3、弟子に導かれる人達への祈り(20~26節)

 弟子たちに導かれた新たなクリスチャンを想定して、主イエスは祈られました。主イエスがいなくなった後、十二弟子が働きを引き継ぐと、主イエスは確信していたのです。弟子の次の世代も多くなると主イエスは見通しておられました。壮大なビジョンです。

わたしは、ただこの人々のためだけでなく、彼らのことばによってわたしを信じる人々のためにもお願いします。(20節)

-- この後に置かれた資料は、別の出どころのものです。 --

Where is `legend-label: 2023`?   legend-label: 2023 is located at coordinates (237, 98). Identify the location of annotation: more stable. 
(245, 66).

 私たちも、信仰が自分だけで終わってしまわないように、誰かに救いを伝えましょう。あなたが救いに導いた人で終わってもいけません。その人たちが次の人にバトンタッチできるようにも祈りましょう。

 血のつながる家族という面で言えば、子供がクリスチャンになるように祈り導き、孫もクリスチャンになるよう祈り励まし、ひ孫もクリスチャンになるように祈るという具合です。
 誰かを救いにに導くという側面でいえば、私→私が決心に導いた人→その人が導いた人、という順番になります。その3代目の人のためにも、その次の世代のためにも祈りましょう。パウロも同じようなことを言っています。

 「多くの証人の前で私から聞いたことを、他の人にも教える力のある忠実な人たちにゆだねなさい」(第二テモテ2:2)

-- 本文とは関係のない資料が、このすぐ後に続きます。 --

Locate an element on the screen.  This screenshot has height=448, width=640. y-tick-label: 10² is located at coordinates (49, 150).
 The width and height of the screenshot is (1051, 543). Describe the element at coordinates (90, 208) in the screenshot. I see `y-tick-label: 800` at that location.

 最終的には、どんなに多くのクリスチャンが生まれても、ユニティーを失っては台無しです。。三位一体の神の交わりに信じた者が入れてもらい、その交わりが一つであり続けることが神の栄光につながります。

それは、父よ、あなたがわたしにおられ、わたしがあなたにいるように、彼らがみな一つとなるためです。また、彼らもわたしたちにおるようになるためです。そのことによって、あなたがわたしを遣わされたことを、世が信じるためなのです。(21節)

 まとめましょう。
 主イエスは、常に神の栄光を求めながら、父なる神と親しく語り合う方です。父なる神と御子主イエスとの親しい交わりにわたし達を招き入れてくれる方です。
その交わりにしっかりコネクトできるように、主イエスは私たちのために祈り、私たちの次の世代のためにも祈られました。
 主イエスのような素晴らしい紹介者はいません。主イエスに仲介していただいたのですから、もっと神を親しく神を知る者、神の栄光をあらわす者になりたいですね。
 そして、私たちも、3つの祈り(=神の栄光をあらわせるよう、次の世代のための祈り、その次の世代のための祈り)をしていきましょう。

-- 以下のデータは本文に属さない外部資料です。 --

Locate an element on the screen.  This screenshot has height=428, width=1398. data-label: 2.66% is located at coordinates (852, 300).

 モニカは、331年に北アフリカに生まれた女性でした。結婚相手は暴力を奮う男。息子は放蕩して手がつけられません。それで、いつしか、祈りの人になりました。
息子が主イエスのもとに導かれるようにと祈っていたとき、司教から「涙の子は滅びない」と励まされました。この息子が、後に歴史に名高い神学者になりました。モニカはアウグスティヌスの母なのです。
一人の涙の祈りが、息子という次の世代を導き、その息子により次の世代にまで影響を残す祈りとなっていきました。主も、私たちの涙の祈りを知っていて下さいます。「わたしはあなたの祈りを聞いた。あなたの涙も見た。」(イザヤ38:5)


→あなたの番です
 □今週、祈る人になりましょう。
 □自分のために祈り、弟子や子供のために祈り、孫や将来救われる人のために祈りましょう
 □神の栄光のために祈りましょう。